**Your assignment**
Go through the entries below and write each one out exactly.

**Data supplied**
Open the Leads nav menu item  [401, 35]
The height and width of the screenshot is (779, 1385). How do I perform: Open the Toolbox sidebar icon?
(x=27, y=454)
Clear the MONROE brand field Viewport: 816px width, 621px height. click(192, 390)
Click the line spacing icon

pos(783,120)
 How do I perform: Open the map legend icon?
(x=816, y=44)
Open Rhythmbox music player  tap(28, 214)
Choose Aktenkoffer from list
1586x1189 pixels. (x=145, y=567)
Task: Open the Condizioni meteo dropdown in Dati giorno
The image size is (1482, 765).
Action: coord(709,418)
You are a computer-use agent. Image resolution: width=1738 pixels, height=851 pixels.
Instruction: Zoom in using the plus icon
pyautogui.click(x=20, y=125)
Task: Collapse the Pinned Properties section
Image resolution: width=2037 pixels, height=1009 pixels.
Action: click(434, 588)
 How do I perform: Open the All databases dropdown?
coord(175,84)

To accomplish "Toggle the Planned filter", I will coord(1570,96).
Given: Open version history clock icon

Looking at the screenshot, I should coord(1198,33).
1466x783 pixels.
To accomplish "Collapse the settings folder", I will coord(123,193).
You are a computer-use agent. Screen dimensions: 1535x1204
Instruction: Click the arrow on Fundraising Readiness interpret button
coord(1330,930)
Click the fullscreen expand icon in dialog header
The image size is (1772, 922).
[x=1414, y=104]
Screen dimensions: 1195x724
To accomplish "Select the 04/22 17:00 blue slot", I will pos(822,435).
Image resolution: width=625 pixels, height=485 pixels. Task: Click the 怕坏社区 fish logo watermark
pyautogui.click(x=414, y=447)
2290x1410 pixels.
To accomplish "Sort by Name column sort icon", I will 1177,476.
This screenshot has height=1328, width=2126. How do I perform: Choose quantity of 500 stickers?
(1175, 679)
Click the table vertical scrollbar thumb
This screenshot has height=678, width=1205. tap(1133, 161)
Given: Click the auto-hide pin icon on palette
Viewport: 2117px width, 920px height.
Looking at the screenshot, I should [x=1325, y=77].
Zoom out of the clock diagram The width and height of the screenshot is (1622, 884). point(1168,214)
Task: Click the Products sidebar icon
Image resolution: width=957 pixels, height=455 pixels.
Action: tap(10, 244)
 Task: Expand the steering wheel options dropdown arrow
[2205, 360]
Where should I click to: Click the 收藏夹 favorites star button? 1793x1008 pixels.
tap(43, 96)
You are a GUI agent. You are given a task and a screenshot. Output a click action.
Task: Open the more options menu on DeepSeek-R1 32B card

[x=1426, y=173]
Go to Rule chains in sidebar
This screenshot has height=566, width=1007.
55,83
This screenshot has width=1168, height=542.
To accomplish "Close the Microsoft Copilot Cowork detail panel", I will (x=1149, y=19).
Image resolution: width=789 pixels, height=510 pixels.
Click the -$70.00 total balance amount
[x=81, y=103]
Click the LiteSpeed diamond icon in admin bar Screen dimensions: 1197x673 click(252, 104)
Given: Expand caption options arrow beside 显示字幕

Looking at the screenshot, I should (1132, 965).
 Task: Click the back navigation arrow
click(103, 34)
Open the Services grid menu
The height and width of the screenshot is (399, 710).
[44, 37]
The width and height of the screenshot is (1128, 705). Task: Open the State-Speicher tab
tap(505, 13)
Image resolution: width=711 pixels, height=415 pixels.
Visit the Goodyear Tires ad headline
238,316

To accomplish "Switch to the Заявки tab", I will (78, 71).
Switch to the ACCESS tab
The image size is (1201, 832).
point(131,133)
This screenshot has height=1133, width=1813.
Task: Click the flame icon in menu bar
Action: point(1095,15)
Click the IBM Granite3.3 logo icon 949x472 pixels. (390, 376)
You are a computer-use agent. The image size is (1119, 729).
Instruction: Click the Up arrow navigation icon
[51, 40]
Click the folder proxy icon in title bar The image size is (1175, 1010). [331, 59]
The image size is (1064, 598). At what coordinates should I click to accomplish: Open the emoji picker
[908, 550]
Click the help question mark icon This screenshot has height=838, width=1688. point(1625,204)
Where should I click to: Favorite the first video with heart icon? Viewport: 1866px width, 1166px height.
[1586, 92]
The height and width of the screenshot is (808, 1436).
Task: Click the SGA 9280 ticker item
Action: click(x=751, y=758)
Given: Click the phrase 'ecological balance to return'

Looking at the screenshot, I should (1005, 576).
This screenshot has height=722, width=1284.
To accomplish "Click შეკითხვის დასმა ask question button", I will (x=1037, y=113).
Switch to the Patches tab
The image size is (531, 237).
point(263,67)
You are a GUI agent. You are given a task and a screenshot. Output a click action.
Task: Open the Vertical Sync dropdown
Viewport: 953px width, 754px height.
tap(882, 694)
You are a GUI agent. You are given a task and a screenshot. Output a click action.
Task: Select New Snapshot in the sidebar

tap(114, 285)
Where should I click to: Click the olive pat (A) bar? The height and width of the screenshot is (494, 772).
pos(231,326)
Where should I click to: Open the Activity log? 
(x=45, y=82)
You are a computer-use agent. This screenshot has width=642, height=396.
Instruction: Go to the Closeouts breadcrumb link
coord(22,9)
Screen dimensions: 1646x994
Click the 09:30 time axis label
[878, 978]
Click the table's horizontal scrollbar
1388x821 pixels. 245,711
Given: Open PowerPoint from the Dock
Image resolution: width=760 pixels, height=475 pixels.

**The completed task**
Open the Leads nav menu item  [401, 35]
The height and width of the screenshot is (779, 1385). How do I perform: Open the Toolbox sidebar icon?
(x=27, y=454)
Clear the MONROE brand field Viewport: 816px width, 621px height. click(192, 390)
Click the line spacing icon

pos(783,120)
 How do I perform: Open the map legend icon?
(x=816, y=44)
Open Rhythmbox music player  tap(28, 214)
Choose Aktenkoffer from list
1586x1189 pixels. (x=145, y=567)
Task: Open the Condizioni meteo dropdown in Dati giorno
The image size is (1482, 765).
Action: coord(709,418)
You are a computer-use agent. Image resolution: width=1738 pixels, height=851 pixels.
Instruction: Zoom in using the plus icon
pyautogui.click(x=20, y=125)
Task: Collapse the Pinned Properties section
Image resolution: width=2037 pixels, height=1009 pixels.
Action: click(434, 588)
 How do I perform: Open the All databases dropdown?
coord(175,84)

To accomplish "Toggle the Planned filter", I will coord(1570,96).
Given: Open version history clock icon

Looking at the screenshot, I should coord(1198,33).
1466x783 pixels.
To accomplish "Collapse the settings folder", I will coord(123,193).
You are a computer-use agent. Screen dimensions: 1535x1204
Instruction: Click the arrow on Fundraising Readiness interpret button
coord(1330,930)
Click the fullscreen expand icon in dialog header
The image size is (1772, 922).
[x=1414, y=104]
Screen dimensions: 1195x724
To accomplish "Select the 04/22 17:00 blue slot", I will pos(822,435).
Image resolution: width=625 pixels, height=485 pixels. Task: Click the 怕坏社区 fish logo watermark
pyautogui.click(x=414, y=447)
2290x1410 pixels.
To accomplish "Sort by Name column sort icon", I will 1177,476.
This screenshot has height=1328, width=2126. How do I perform: Choose quantity of 500 stickers?
(1175, 679)
Click the table vertical scrollbar thumb
This screenshot has height=678, width=1205. tap(1133, 161)
Given: Click the auto-hide pin icon on palette
Viewport: 2117px width, 920px height.
Looking at the screenshot, I should [x=1325, y=77].
Zoom out of the clock diagram The width and height of the screenshot is (1622, 884). point(1168,214)
Task: Click the Products sidebar icon
Image resolution: width=957 pixels, height=455 pixels.
Action: tap(10, 244)
 Task: Expand the steering wheel options dropdown arrow
[2205, 360]
Where should I click to: Click the 收藏夹 favorites star button? 1793x1008 pixels.
tap(43, 96)
You are a GUI agent. You are given a task and a screenshot. Output a click action.
Task: Open the more options menu on DeepSeek-R1 32B card

[x=1426, y=173]
Go to Rule chains in sidebar
This screenshot has height=566, width=1007.
55,83
This screenshot has width=1168, height=542.
To accomplish "Close the Microsoft Copilot Cowork detail panel", I will (x=1149, y=19).
Image resolution: width=789 pixels, height=510 pixels.
Click the -$70.00 total balance amount
[x=81, y=103]
Click the LiteSpeed diamond icon in admin bar Screen dimensions: 1197x673 click(252, 104)
Given: Expand caption options arrow beside 显示字幕

Looking at the screenshot, I should (1132, 965).
 Task: Click the back navigation arrow
click(103, 34)
Open the Services grid menu
The height and width of the screenshot is (399, 710).
[44, 37]
The width and height of the screenshot is (1128, 705). Task: Open the State-Speicher tab
tap(505, 13)
Image resolution: width=711 pixels, height=415 pixels.
Visit the Goodyear Tires ad headline
238,316

To accomplish "Switch to the Заявки tab", I will (78, 71).
Switch to the ACCESS tab
The image size is (1201, 832).
point(131,133)
This screenshot has height=1133, width=1813.
Task: Click the flame icon in menu bar
Action: point(1095,15)
Click the IBM Granite3.3 logo icon 949x472 pixels. (390, 376)
You are a computer-use agent. The image size is (1119, 729).
Instruction: Click the Up arrow navigation icon
[51, 40]
Click the folder proxy icon in title bar The image size is (1175, 1010). [331, 59]
The image size is (1064, 598). At what coordinates should I click to accomplish: Open the emoji picker
[908, 550]
Click the help question mark icon This screenshot has height=838, width=1688. point(1625,204)
Where should I click to: Favorite the first video with heart icon? Viewport: 1866px width, 1166px height.
[1586, 92]
The height and width of the screenshot is (808, 1436).
Task: Click the SGA 9280 ticker item
Action: click(x=751, y=758)
Given: Click the phrase 'ecological balance to return'

Looking at the screenshot, I should (1005, 576).
This screenshot has height=722, width=1284.
To accomplish "Click შეკითხვის დასმა ask question button", I will (x=1037, y=113).
Switch to the Patches tab
The image size is (531, 237).
point(263,67)
You are a GUI agent. You are given a task and a screenshot. Output a click action.
Task: Open the Vertical Sync dropdown
Viewport: 953px width, 754px height.
tap(882, 694)
You are a GUI agent. You are given a task and a screenshot. Output a click action.
Task: Select New Snapshot in the sidebar

tap(114, 285)
Where should I click to: Click the olive pat (A) bar? The height and width of the screenshot is (494, 772).
pos(231,326)
Where should I click to: Open the Activity log? 
(x=45, y=82)
You are a computer-use agent. This screenshot has width=642, height=396.
Instruction: Go to the Closeouts breadcrumb link
coord(22,9)
Screen dimensions: 1646x994
Click the 09:30 time axis label
[878, 978]
Click the table's horizontal scrollbar
1388x821 pixels. 245,711
Given: Open PowerPoint from the Dock
Image resolution: width=760 pixels, height=475 pixels.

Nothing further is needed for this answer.